Back in 2004 when I temporarily quit my day job and decided that what I really wanted to be when and as I grew up was a writer, I gave myself ten years to switch my income from 100% IT and 0% writing to 100% writing and 0% IT.
It’s three years later and now (thanks to hours of obsessive data entry and Quickbooks) I can report that in 2006 writing represented — wait for it — .3% of my income.

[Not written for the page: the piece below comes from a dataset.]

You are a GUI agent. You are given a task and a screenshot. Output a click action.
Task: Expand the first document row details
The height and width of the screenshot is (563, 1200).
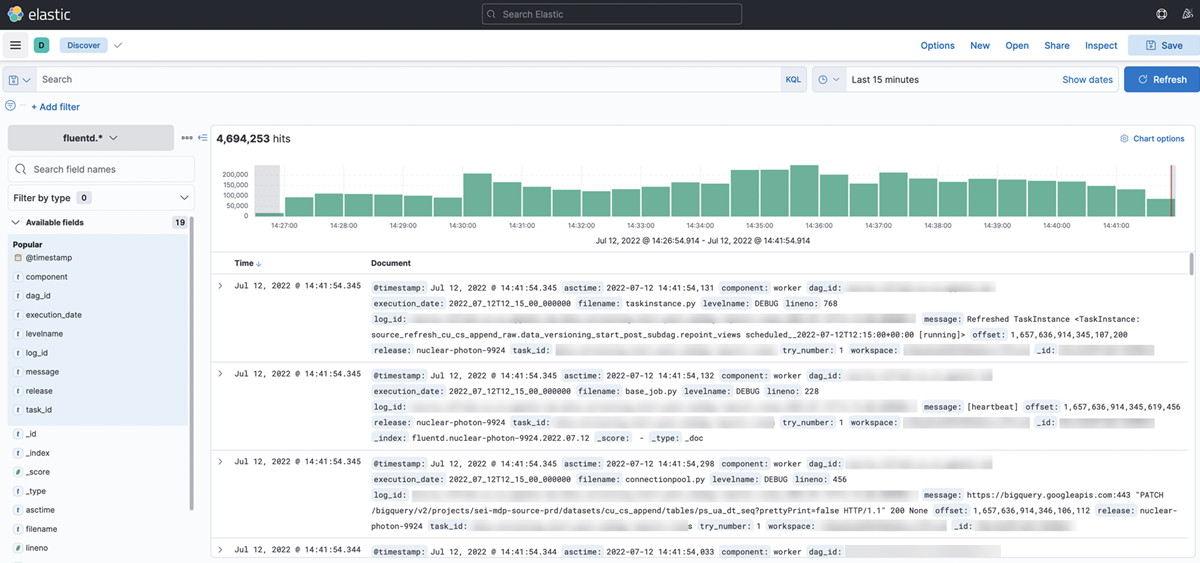pos(220,286)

However! Numbers can do anything, up to and including giving hot oil erotic massages. You just have to know how to ask. Behold the data:
Decided to be a writer | 2004 | Writing income = 0 | Sold some stories | 2005 | Writing income = $325 | Sold some stories | 2006 | Writing income = $410 | Increase = 26% | Sold some stories and reprints | 2007 | Writing income = $690 | Increase = 68% |
Yes, the dollar bits are not promising, but let’s play with those percentage increases, which themselves show an increase at a factor of 1.6. Math, start warming up that oil, ’cause we’re gonna plot those three little data points out to ten:
Decided to be a writer | 2004 | 0 | Sold some stories | 2005 | $325 | Sold some stories | 2006 | $410 | +26% | Sold some stories and reprints | 2007 | $690 | +68% | Sell more stories and reprints | 2008 | $759 | +110% | Sell more stories and reprints | 2009 | $1,336 | +176% | Sell first novel for modest advance | 2010 | $3,754 | +281% | First novel royalty returns | 2011 | $16,892 | +450% | First novel royalties + second novel advance | 2012 | $121,622 | +720% | Oprah loves second novel. | 2013 | $1,401,090 | +1152% |
Oh, yeah, math, yeah.
You think that’s hot, check out what happens if I sell just one more story by the end of the year, pushing the percentage increase factor up to 4.1:
Decided to be a writer | 2004 | 0 | Sold some stories | 2005 | $325 | Sold some stories | 2006 | $410 | +26% | Sold some stories and reprints | 2007 | $960 | +134% | Sell first novel for modest advance | 2008 | $5,347 | +557% | First novel royalties + second novel advance | 2009 | $122,130 | +2284% | Skyrocketing royalties and advances + film rights = ka-ching! | 2010 | $11,435,037 | +9363% | No one understands why my books do so well. | 2011 | $4,389,796,354 | 38389% | My prose discovered to have hallucinogenic properties. By the time authorities figure it out I have purchased a series of nuclear-capable nations and am extorting further book sales and fannish essays in the New York Review of Books. | 2012 | $6,909,319,971,378 | +157395% | Oprah loves my latest novel. | 2013 | This is where the calculator weeps for the sweet release of scientific notation and accountants depreciate into Lovecraftian madness. | +645319% |
This is also how the lending industry works worked.